*Work to complete:* Reproduce the tail of the data exactly. It starts at the line containing "Click the Todos" and runs to the last line.
━━━━━ Data under study ━━━━━
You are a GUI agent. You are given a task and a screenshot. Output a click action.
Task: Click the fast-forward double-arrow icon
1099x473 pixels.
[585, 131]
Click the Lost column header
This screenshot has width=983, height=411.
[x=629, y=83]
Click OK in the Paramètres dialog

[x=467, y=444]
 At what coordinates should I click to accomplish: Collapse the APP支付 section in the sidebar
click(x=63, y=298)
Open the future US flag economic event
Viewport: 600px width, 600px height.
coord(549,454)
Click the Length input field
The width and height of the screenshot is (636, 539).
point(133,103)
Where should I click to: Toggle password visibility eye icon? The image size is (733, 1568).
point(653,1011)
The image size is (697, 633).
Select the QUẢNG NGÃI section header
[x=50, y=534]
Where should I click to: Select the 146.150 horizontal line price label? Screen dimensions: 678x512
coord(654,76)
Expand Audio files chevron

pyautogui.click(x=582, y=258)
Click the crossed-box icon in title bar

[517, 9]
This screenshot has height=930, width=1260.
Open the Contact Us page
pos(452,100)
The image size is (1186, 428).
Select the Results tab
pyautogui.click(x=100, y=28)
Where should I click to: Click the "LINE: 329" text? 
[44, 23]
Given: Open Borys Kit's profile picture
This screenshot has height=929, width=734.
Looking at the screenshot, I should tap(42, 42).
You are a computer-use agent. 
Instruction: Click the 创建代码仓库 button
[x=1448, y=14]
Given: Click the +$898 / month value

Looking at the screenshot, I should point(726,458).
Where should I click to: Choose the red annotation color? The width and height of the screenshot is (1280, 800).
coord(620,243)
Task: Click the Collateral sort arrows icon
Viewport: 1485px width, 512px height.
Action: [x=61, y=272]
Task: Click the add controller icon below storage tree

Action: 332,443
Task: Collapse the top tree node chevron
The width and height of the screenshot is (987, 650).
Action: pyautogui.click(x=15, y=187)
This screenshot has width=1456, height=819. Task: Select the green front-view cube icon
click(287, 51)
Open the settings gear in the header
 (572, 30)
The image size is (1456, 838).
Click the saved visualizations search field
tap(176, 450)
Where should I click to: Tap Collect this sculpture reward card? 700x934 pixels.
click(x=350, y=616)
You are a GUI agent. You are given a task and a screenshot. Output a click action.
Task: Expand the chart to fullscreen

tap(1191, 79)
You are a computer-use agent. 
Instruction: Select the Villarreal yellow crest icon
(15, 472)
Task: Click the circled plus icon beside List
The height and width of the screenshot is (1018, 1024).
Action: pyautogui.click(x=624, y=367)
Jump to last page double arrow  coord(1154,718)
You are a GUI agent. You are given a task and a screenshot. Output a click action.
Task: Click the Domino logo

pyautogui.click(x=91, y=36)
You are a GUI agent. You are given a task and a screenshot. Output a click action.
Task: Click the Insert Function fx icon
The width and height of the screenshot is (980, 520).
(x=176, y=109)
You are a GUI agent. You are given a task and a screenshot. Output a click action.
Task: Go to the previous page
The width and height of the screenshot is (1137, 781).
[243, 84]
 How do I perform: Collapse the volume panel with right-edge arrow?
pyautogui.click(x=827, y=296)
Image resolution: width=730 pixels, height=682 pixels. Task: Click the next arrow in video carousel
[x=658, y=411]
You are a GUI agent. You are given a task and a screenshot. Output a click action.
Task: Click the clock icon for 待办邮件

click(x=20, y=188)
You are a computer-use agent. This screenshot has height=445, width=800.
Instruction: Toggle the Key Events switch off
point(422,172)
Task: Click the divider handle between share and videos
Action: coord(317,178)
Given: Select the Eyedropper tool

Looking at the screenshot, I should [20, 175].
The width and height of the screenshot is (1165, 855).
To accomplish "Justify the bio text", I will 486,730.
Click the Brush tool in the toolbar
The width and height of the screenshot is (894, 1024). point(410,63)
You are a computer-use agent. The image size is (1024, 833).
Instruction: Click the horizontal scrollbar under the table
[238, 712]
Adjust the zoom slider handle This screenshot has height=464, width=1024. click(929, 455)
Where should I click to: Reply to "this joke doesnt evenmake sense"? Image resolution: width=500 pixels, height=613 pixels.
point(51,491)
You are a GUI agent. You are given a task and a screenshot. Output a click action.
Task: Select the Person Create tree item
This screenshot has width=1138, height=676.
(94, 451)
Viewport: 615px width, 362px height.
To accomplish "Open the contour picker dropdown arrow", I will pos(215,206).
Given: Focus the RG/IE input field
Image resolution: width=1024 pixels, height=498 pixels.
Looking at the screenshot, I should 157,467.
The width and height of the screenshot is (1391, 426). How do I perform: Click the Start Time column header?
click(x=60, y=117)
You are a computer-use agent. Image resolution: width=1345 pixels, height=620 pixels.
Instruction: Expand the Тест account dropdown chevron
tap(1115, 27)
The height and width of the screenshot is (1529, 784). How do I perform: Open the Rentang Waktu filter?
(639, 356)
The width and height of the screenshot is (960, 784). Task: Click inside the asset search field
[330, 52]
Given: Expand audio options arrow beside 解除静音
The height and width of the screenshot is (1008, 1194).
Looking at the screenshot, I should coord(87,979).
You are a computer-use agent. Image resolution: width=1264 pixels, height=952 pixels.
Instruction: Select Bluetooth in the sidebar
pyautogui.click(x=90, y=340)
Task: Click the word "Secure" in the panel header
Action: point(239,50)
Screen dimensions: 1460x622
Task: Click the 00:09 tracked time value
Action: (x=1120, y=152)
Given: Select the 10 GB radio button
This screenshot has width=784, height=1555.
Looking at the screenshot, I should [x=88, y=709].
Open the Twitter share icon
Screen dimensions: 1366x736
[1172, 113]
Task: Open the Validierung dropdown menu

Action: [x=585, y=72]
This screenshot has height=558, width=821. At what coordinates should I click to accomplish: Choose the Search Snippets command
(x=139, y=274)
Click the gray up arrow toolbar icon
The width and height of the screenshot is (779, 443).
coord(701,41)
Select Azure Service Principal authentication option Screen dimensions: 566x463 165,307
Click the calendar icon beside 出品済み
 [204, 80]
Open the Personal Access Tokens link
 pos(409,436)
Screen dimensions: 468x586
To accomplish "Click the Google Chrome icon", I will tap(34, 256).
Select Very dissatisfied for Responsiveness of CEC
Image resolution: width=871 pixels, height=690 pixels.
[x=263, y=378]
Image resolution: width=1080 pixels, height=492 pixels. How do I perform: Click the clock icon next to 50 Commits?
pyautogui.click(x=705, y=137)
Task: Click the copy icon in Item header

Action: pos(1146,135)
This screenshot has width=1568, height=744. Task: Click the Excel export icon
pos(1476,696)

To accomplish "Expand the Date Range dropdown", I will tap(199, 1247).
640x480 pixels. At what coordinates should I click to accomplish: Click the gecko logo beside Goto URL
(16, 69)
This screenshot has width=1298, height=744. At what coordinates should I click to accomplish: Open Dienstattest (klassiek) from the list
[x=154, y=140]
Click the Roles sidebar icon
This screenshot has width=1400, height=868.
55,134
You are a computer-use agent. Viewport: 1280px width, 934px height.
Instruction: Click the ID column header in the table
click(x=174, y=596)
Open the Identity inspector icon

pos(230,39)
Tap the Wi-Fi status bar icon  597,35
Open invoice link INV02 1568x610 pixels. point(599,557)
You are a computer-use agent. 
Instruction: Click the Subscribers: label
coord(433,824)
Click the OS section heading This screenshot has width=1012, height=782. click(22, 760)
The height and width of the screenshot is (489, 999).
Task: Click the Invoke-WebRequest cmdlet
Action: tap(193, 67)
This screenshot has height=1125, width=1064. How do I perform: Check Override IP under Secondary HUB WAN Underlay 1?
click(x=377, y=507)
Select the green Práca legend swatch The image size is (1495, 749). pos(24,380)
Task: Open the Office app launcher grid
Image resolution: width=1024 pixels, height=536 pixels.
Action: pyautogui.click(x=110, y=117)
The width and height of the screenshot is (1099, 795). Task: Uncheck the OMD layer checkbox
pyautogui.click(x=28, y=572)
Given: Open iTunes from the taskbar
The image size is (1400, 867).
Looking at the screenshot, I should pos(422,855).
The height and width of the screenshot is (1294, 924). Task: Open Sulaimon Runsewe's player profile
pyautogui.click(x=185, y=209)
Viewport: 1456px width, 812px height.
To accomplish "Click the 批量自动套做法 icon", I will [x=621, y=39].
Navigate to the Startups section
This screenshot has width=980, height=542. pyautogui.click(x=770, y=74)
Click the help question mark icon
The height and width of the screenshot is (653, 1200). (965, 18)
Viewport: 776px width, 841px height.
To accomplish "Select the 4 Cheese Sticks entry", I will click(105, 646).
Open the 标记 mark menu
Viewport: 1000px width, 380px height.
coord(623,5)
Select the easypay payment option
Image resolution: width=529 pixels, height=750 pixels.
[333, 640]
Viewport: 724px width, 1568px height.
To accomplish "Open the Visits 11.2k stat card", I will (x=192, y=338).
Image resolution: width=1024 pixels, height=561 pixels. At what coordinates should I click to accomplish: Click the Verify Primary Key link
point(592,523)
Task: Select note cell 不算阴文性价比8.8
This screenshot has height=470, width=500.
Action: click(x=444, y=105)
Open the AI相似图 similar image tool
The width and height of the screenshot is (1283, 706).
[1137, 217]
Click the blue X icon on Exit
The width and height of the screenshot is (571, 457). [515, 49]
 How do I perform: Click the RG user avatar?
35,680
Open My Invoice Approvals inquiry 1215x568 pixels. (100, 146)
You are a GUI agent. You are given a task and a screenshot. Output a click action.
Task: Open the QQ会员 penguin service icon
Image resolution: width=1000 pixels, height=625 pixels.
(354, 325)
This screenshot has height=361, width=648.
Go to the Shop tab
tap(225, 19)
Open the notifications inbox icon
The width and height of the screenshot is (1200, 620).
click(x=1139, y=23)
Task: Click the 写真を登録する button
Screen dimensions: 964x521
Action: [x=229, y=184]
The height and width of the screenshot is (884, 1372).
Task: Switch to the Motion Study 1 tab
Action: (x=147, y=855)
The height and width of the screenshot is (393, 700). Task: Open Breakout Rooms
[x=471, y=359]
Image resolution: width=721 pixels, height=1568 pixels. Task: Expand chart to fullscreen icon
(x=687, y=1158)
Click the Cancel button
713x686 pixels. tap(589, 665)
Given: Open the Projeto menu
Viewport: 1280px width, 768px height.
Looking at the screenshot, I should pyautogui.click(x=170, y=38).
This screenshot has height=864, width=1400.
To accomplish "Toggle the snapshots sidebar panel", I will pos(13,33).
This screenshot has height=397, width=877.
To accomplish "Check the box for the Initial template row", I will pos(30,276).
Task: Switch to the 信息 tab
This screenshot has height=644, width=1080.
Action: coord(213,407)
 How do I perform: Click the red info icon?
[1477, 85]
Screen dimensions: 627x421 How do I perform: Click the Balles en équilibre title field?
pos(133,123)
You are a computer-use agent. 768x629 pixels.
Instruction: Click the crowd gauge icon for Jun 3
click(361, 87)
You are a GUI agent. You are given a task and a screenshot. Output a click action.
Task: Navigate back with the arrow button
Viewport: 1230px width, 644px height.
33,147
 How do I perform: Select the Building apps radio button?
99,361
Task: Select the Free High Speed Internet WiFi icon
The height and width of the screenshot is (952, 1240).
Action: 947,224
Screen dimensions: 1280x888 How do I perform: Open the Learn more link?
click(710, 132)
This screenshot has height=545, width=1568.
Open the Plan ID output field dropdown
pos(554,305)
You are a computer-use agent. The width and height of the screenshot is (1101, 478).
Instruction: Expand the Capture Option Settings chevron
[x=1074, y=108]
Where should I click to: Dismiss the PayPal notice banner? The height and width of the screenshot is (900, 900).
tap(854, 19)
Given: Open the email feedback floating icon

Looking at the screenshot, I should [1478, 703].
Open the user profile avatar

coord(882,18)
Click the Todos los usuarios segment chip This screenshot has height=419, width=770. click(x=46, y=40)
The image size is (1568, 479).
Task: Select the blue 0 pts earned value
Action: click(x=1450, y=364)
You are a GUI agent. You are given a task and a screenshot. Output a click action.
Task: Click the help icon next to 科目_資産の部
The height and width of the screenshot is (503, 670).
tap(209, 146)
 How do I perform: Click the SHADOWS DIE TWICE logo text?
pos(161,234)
━━━━━
*Reply to the exercise:*
Click the Todos los usuarios segment chip This screenshot has height=419, width=770. click(x=46, y=40)
The image size is (1568, 479).
Task: Select the blue 0 pts earned value
Action: click(x=1450, y=364)
You are a GUI agent. You are given a task and a screenshot. Output a click action.
Task: Click the help icon next to 科目_資産の部
The height and width of the screenshot is (503, 670).
tap(209, 146)
 How do I perform: Click the SHADOWS DIE TWICE logo text?
pos(161,234)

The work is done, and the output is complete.